Exercise goal => Type the entries out once more. Match them exactly.
------ Material provided ------
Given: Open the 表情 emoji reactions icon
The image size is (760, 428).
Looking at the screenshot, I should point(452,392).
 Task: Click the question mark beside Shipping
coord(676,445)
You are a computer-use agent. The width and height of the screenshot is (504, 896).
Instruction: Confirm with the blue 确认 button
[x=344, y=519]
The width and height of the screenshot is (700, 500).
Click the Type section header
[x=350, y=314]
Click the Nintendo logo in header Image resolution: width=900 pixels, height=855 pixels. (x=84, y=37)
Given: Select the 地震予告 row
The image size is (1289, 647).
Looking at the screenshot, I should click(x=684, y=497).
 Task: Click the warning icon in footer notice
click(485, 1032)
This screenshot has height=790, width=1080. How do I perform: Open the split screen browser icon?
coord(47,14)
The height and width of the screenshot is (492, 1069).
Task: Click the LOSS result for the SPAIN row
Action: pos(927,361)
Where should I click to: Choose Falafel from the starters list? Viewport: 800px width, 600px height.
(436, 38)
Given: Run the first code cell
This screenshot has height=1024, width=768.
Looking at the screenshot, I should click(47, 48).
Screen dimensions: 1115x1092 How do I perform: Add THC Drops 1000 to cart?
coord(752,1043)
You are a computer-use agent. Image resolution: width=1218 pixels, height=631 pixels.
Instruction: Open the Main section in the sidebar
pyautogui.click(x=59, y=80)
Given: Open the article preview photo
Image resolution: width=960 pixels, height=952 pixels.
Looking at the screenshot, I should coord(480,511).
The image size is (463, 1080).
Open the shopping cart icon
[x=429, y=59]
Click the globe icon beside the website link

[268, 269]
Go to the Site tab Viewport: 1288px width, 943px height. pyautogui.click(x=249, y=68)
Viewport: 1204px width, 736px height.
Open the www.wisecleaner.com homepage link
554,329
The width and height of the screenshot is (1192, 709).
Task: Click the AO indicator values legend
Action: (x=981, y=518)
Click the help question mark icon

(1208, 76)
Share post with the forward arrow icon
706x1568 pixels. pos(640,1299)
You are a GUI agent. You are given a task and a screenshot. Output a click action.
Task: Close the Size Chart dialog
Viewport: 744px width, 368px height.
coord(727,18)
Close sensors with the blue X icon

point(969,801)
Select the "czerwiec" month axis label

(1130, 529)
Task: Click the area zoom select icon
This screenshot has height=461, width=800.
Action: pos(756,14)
------
Exercise result =>
Given: Open the 表情 emoji reactions icon
The image size is (760, 428).
Looking at the screenshot, I should point(452,392).
 Task: Click the question mark beside Shipping
coord(676,445)
You are a computer-use agent. The width and height of the screenshot is (504, 896).
Instruction: Confirm with the blue 确认 button
[x=344, y=519]
The width and height of the screenshot is (700, 500).
Click the Type section header
[x=350, y=314]
Click the Nintendo logo in header Image resolution: width=900 pixels, height=855 pixels. (x=84, y=37)
Given: Select the 地震予告 row
The image size is (1289, 647).
Looking at the screenshot, I should click(x=684, y=497).
 Task: Click the warning icon in footer notice
click(485, 1032)
This screenshot has height=790, width=1080. How do I perform: Open the split screen browser icon?
coord(47,14)
The height and width of the screenshot is (492, 1069).
Task: Click the LOSS result for the SPAIN row
Action: pos(927,361)
Where should I click to: Choose Falafel from the starters list? Viewport: 800px width, 600px height.
(436, 38)
Given: Run the first code cell
This screenshot has height=1024, width=768.
Looking at the screenshot, I should click(47, 48).
Screen dimensions: 1115x1092 How do I perform: Add THC Drops 1000 to cart?
coord(752,1043)
You are a computer-use agent. Image resolution: width=1218 pixels, height=631 pixels.
Instruction: Open the Main section in the sidebar
pyautogui.click(x=59, y=80)
Given: Open the article preview photo
Image resolution: width=960 pixels, height=952 pixels.
Looking at the screenshot, I should coord(480,511).
The image size is (463, 1080).
Open the shopping cart icon
[x=429, y=59]
Click the globe icon beside the website link

[268, 269]
Go to the Site tab Viewport: 1288px width, 943px height. pyautogui.click(x=249, y=68)
Viewport: 1204px width, 736px height.
Open the www.wisecleaner.com homepage link
554,329
The width and height of the screenshot is (1192, 709).
Task: Click the AO indicator values legend
Action: (x=981, y=518)
Click the help question mark icon

(1208, 76)
Share post with the forward arrow icon
706x1568 pixels. pos(640,1299)
You are a GUI agent. You are given a task and a screenshot. Output a click action.
Task: Close the Size Chart dialog
Viewport: 744px width, 368px height.
coord(727,18)
Close sensors with the blue X icon

point(969,801)
Select the "czerwiec" month axis label

(1130, 529)
Task: Click the area zoom select icon
This screenshot has height=461, width=800.
Action: pos(756,14)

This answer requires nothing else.